**What you should do:** Give back word for word every line from the one that includes "Gorexe (87, 808)" through the last line of the listing, and nothing besides.

**Supplied material:**
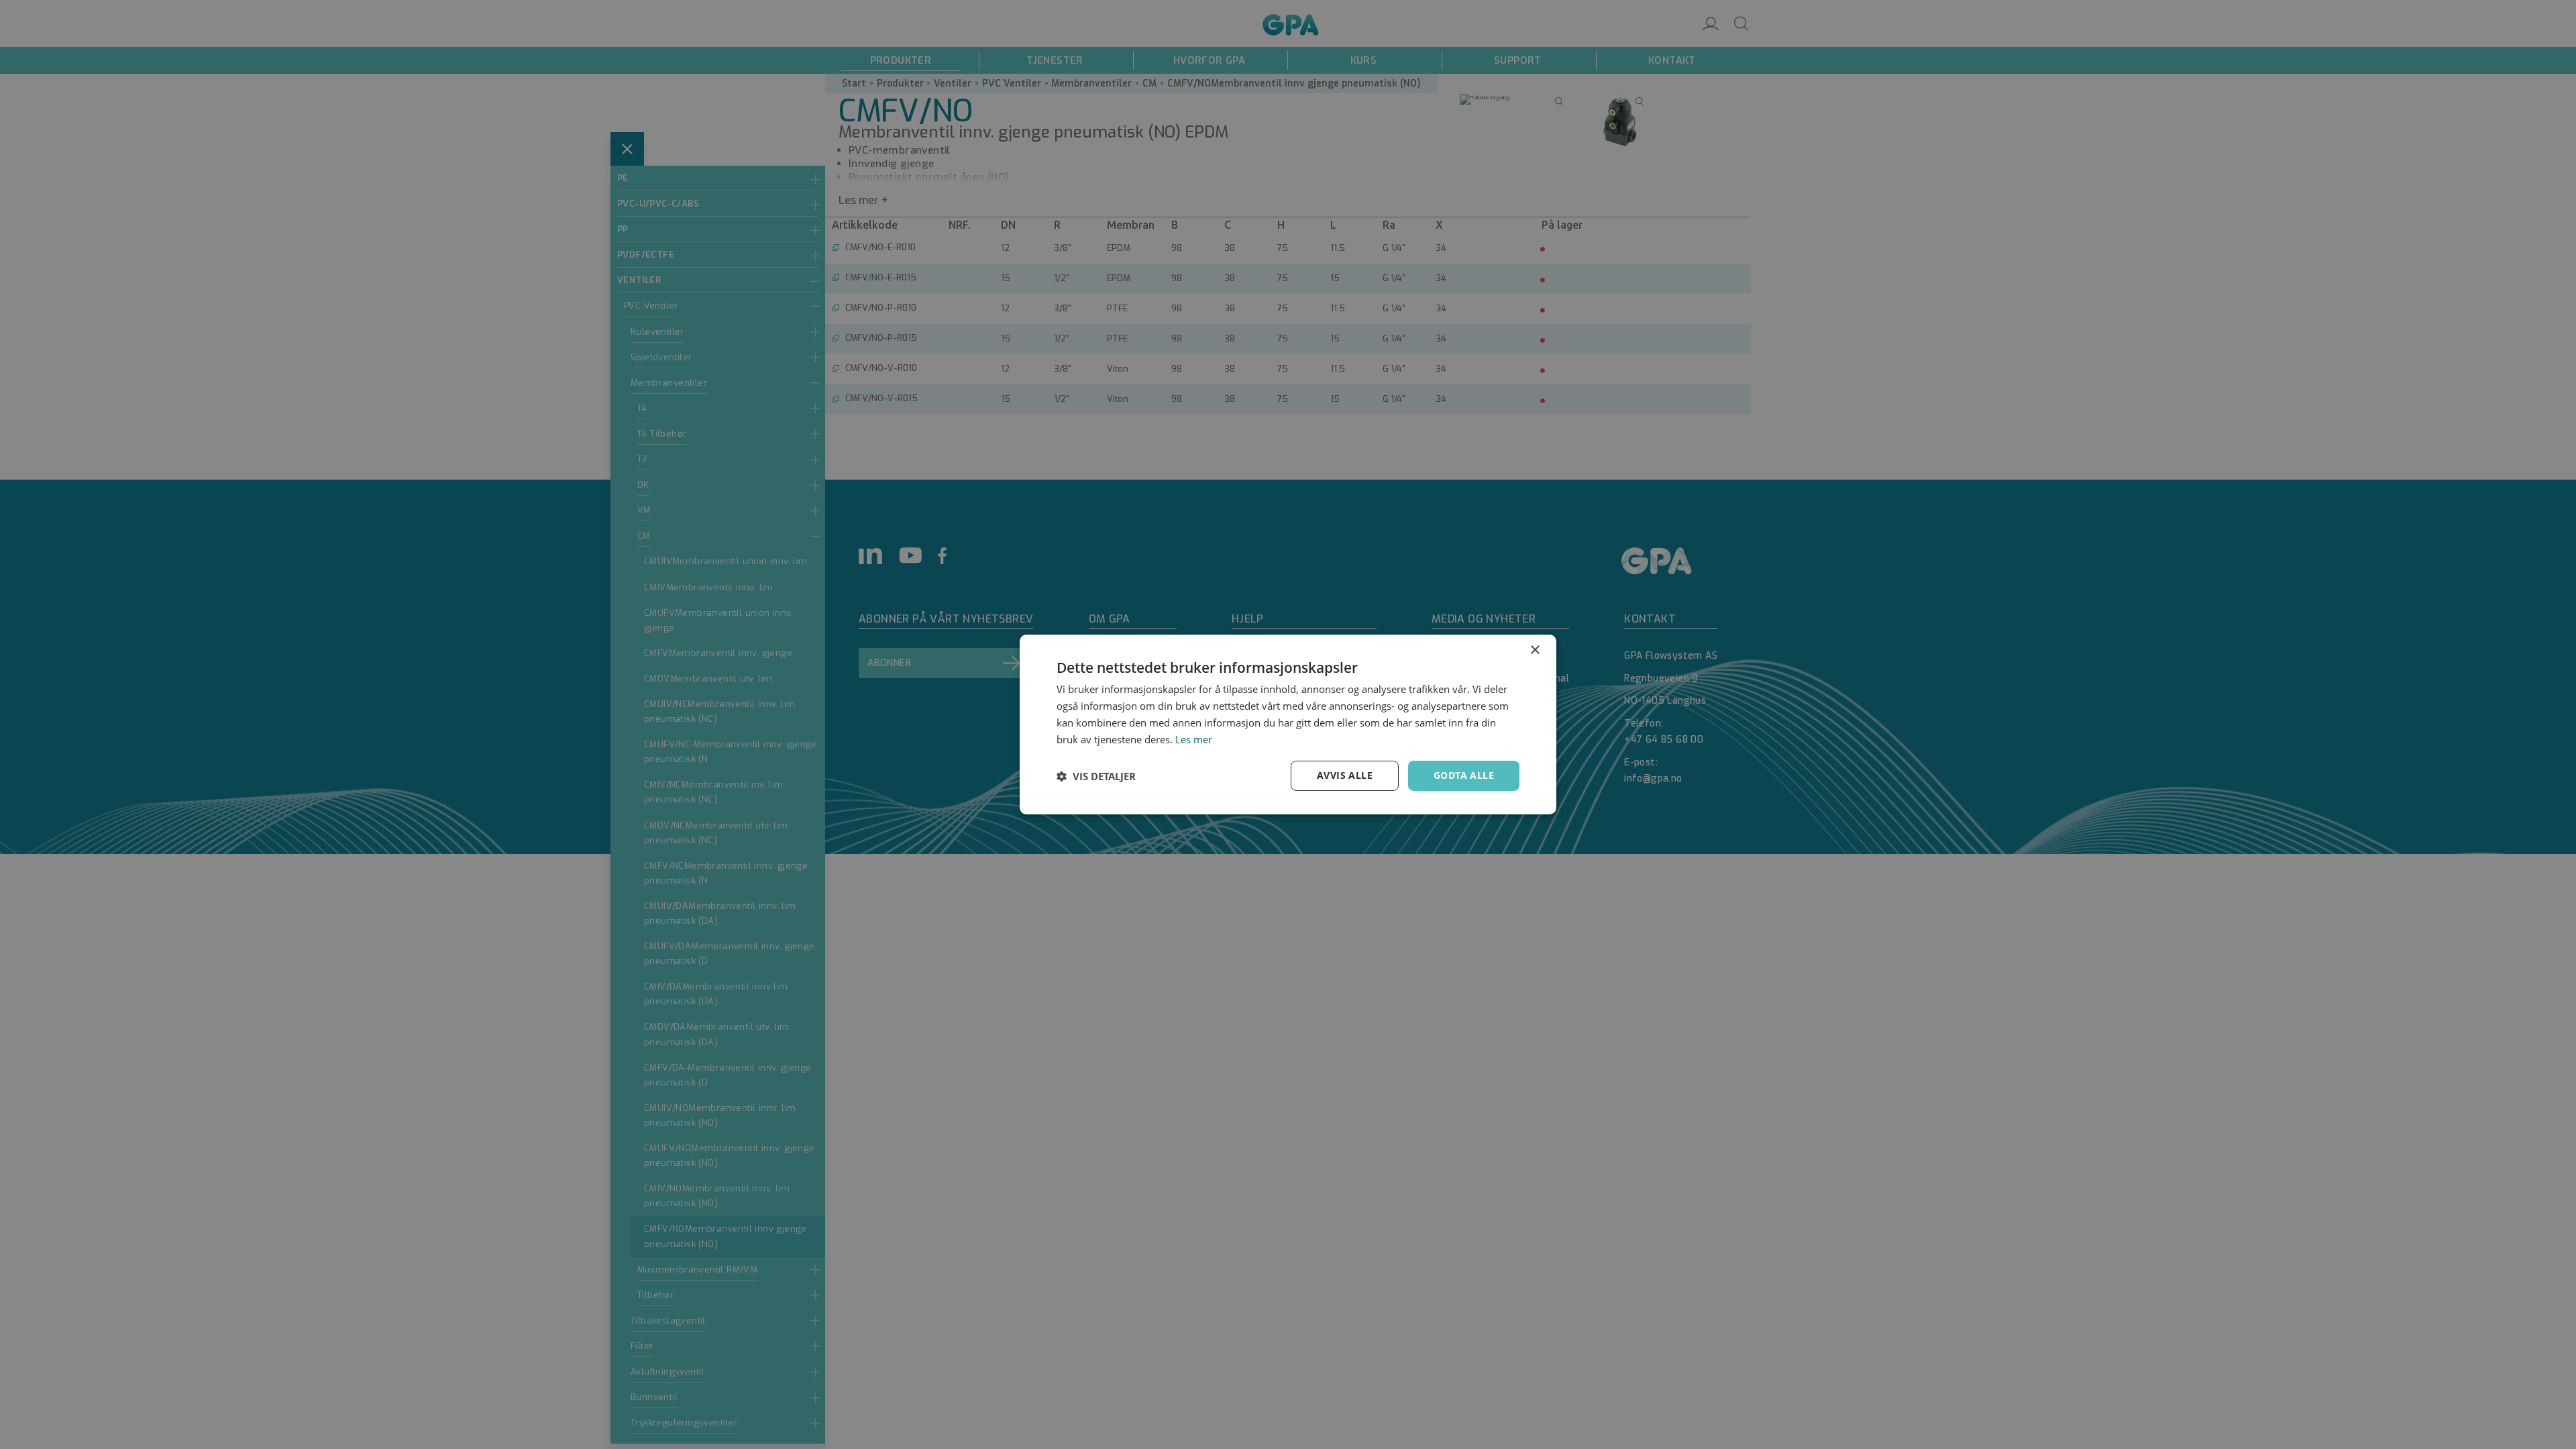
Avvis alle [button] (1345, 775)
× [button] (1534, 650)
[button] (1096, 776)
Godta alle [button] (1464, 775)
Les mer (1193, 739)
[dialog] (1288, 724)
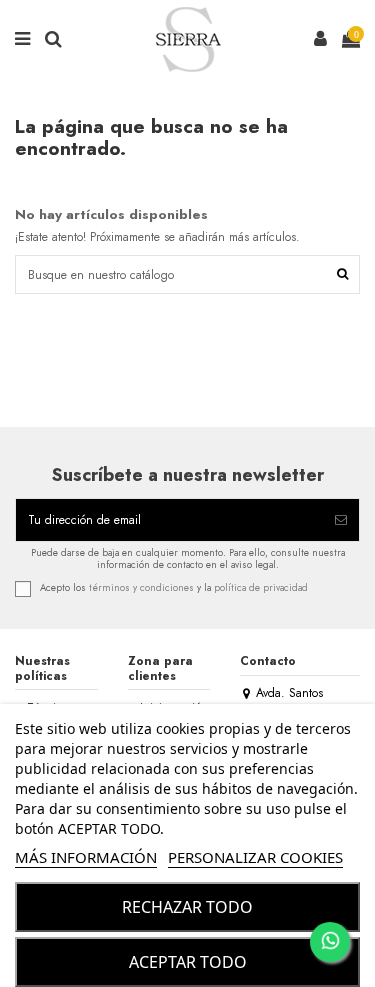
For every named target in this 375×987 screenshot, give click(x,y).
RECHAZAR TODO (187, 907)
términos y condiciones (141, 588)
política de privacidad (261, 588)
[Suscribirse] (341, 520)
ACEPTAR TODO (188, 962)
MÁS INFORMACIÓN (86, 857)
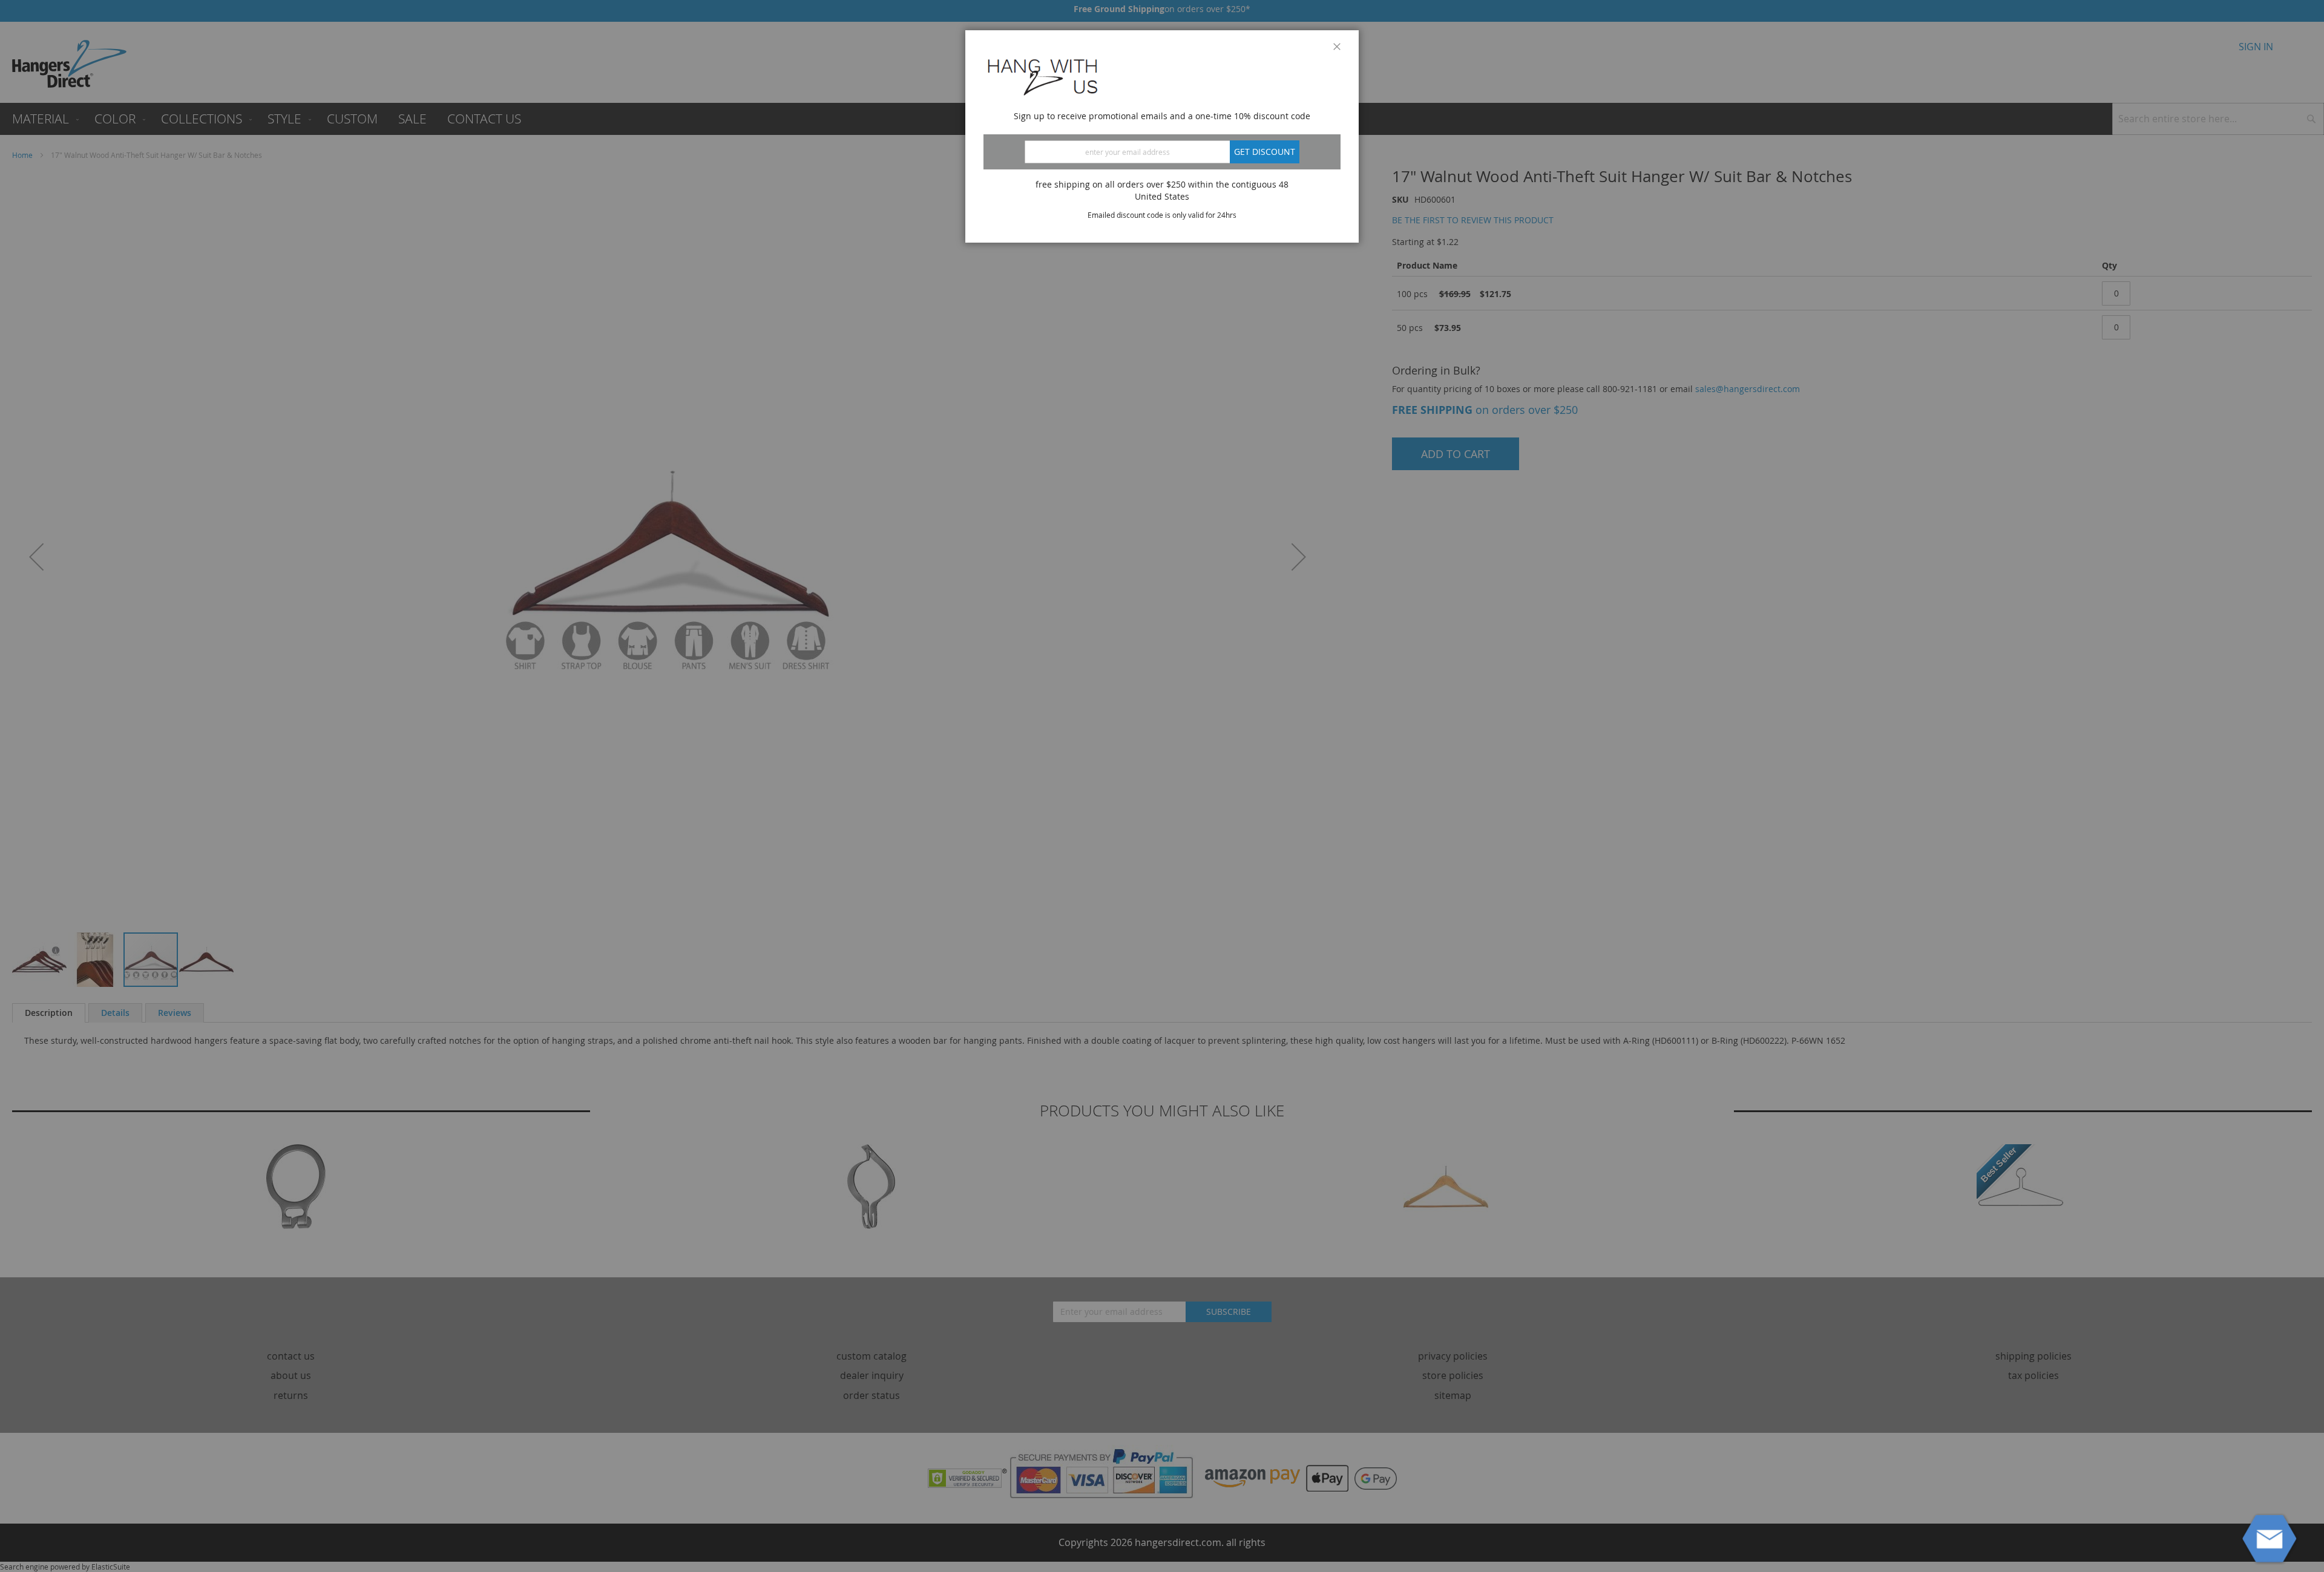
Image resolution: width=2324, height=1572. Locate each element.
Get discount (1264, 151)
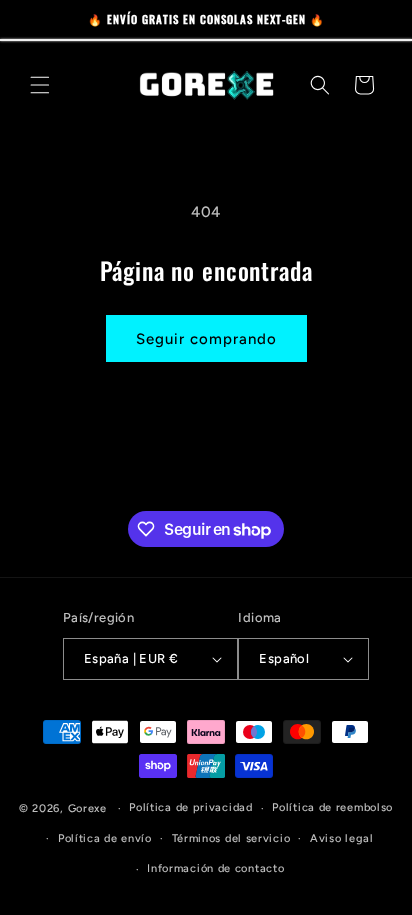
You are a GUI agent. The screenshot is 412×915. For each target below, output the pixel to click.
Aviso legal (342, 838)
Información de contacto (215, 868)
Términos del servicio (231, 838)
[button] (40, 85)
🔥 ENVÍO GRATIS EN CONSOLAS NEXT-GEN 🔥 (206, 19)
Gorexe (87, 808)
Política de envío (105, 838)
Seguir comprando (206, 339)
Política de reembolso (332, 807)
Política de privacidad (190, 807)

**Response for this exercise:**
Gorexe (87, 808)
Política de envío (105, 838)
Seguir comprando (206, 339)
Política de reembolso (332, 807)
Política de privacidad (190, 807)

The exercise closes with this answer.